**Zu lesender Auszug:**
Die
Geschichte der Schülerin Ulla im Rahmen der ▪
Kurzgeschichte ▪ »An diesem Dienstag«
von ▪ Wolfgang Borchert
rahmt das übrige Geschehen der Geschichte ein. Zwei einzelne
Episoden aus dem Leben von Ulla bilden die Gesamteinheit der
Ulla-Episode.

Für
größere Ansicht bitte anklicken!
Ohne dass der
Text darüber klar Auskunft gibt, was aber wohl zum vorausgesetzten
allgemeinen Weltwissen gehört, beginnt das, was an diesem Dienstag,
an einem x-beliebigen Dienstag während des sogenannten
"Russlandfeldzuges" der deutschen Wehrmacht im zweiten Weltkrieg
passiert, morgens in einer Schule irgendwo im Deutschen Reich.
Schreibunterricht
ist angesagt: Es soll das Schreiben von Großbuchstaben von 42
Mädchen in einer Schulklasse "der Lehrerin" geübt werden, die aus
der Wahrnehmungsperspektive Ullas, einer der Schülerinnen, nur von
ihrer dicken Brille charakterisiert wird. Ulla, der einzigen
Schülerin, die namentlich erwähnt und in der ganzen Geschichte
einen, und nur einen Vornamen hat, kommen die Augen, die
hinter den dicken Gläsern wohl nur verschwommen zu sehen sind,
grotesker Weise "leise" vor, erweisen sich aber schnell als
Argusaugen1, die den Fehler, den Ulla beim Abschreiben
von Übungsätzen von der Tafel macht, sofort ausmachen und dafür
sorgen, dass Ullas Fehler im "Notenbuch" festgehalten werden und Ulla eine Strafarbeit aufgebrummt werden kann. Kein Wunder: Ist
ihr doch wahrscheinlich nicht entgangen, dass Ulla nicht
konzentriert bei der Sache ist und lieber Faxen macht, indem sie mit
der Zunge an ihrer Nasenspitze "spielt". "Die Lehrerin" geht dagegen
nicht gerade zimperlich vor: Sie stößt die Schülerin und rügt sie
mit barschen Worten vor der ganzen Klasse. Sie duldet keinen
Widerspruch, als sie Ulla als Strafarbeit für den nächsten Tag
aufgibt, den Satz "IM KRIEGE SIND ALLE VÄTER SOLDAT." zehnmal
aufzuschreiben. Auch Ulla wagt nicht, etwas dagegen vorzubringen.

**Auftrag 1:**
Gib aus dem Text über Ulla einen Abschnitt wörtlich wieder: Setze bei den Worten „Ohne dass der“ ein und höre nach „im Deutschen Reich.“ auf.
**Auftrag 2:**
Welchen Satz muss Ulla laut dem Text über Borcherts Kurzgeschichte als Strafarbeit zehnmal aufschreiben?
**Auftrag 3:**
Schreibe die Betrachtung über Ulla in Borcherts Kurzgeschichte im Anschluss an ihren letzten Satz weiter.

**Bereitgestelltes Material:**
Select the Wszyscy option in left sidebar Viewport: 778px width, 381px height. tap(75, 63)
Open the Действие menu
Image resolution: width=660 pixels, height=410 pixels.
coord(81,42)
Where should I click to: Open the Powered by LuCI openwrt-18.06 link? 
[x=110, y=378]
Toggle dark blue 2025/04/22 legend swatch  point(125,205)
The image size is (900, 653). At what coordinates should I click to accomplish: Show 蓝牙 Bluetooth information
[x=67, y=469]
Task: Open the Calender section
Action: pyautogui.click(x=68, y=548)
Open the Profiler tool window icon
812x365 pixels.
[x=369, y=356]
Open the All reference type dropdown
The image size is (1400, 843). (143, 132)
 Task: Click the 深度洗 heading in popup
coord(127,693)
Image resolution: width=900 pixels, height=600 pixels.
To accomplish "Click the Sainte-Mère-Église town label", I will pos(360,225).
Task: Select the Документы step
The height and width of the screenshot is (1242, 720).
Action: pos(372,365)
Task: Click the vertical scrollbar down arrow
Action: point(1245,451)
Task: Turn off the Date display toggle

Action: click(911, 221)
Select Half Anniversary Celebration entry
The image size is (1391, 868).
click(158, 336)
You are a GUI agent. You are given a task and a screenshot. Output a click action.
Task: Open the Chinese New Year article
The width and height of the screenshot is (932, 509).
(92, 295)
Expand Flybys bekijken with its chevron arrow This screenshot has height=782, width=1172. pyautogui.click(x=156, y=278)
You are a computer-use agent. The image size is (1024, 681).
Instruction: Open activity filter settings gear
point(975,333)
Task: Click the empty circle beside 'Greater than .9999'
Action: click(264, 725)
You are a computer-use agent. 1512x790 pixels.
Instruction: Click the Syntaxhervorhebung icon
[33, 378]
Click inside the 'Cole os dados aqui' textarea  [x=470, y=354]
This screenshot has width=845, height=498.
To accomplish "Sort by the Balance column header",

**Erwartete Antwort 1:**
Ohne dass der
Text darüber klar Auskunft gibt, was aber wohl zum vorausgesetzten
allgemeinen Weltwissen gehört, beginnt das, was an diesem Dienstag,
an einem x-beliebigen Dienstag während des sogenannten
"Russlandfeldzuges" der deutschen Wehrmacht im zweiten Weltkrieg
passiert, morgens in einer Schule irgendwo im Deutschen Reich.

**Erwartete Antwort 2:**
„IM KRIEGE SIND ALLE VÄTER SOLDAT.“

**Erwartete Antwort 3:**
Doch als sie sich abends, wahrscheinlich zu Hause, daran macht, die
Sätze aufzuschreiben, schreibt sie den Ausgangssatz aber wieder
nicht korrekt, oder wie die Lehrerin es verlangt hat, "schön sauber"
ab. Es ist zwar nur der gezierte, geradezu überkorrekte,
wahrscheinlich auch längst veraltete Dativ mit dem E am Ende, den
sie beim ansonsten ordnungsgemäßen Schreiben weglässt, doch kann man
darin, einen Ausdruck für ihr schon beim Spiel mit der Zunge
gezeigtes nonkonformistisches Verhalten sehen: Sie akzeptiert damit die
uneingeschränkte Autorität von "der mit der dicken Brille", wie sie
die Lehrerin in einem kurzen inneren Monolog abwertet, nicht und
fordert sie auf ihre Weise erneut heraus. Nicht zu
erwarten, dass das der mit ihrer Brille geradezu bewehrten Lehrerin
in der nächsten Stunde nicht auffallen wird.
Was als stupide
Schreibübung daherzukommen scheint, hat es indessen in sich. Drei in
Lettern an die Tafel geschriebene kurze Hauptsätze, die auf den
ersten Blick willkürlich nebeneinander geworfen zu sein und ohne
inneren Zusammenhang dazustehen scheinen. Bei genauerem Hinsehen jedoch dient
diese Schreibübung der Indoktrination der Schülerinnen mit der
nationalsozialistischen Ideologie.
-
Mit dem angeblich bedürfnislosen preußischen "Soldatenkönig", »Friedrich
II. (1712-1786), dem Großen, der in seiner Zeit
als Herrscher 23 Jahre lang Krieg geführt hat und statt aus
einem feinem Glas aus einem Blechbecher trinkt, wird ein für die
Nazis zum völkisch-rassistischen Vorbild erkorener und wegen
seiner vermeintlichen Tugend, Tapferkeit und Vaterlandsliebe
gerühmter König in dem Beispielsatz herangezogen, dessen Zitate
als "Wochensprüche der NSDAP" in den Klassenzimmern hingen ("Es
gibt keine Lorbeeren für die Faulen"). In verschiedenen
Lehrbüchern tauchte er als "überragender nordischer Führer"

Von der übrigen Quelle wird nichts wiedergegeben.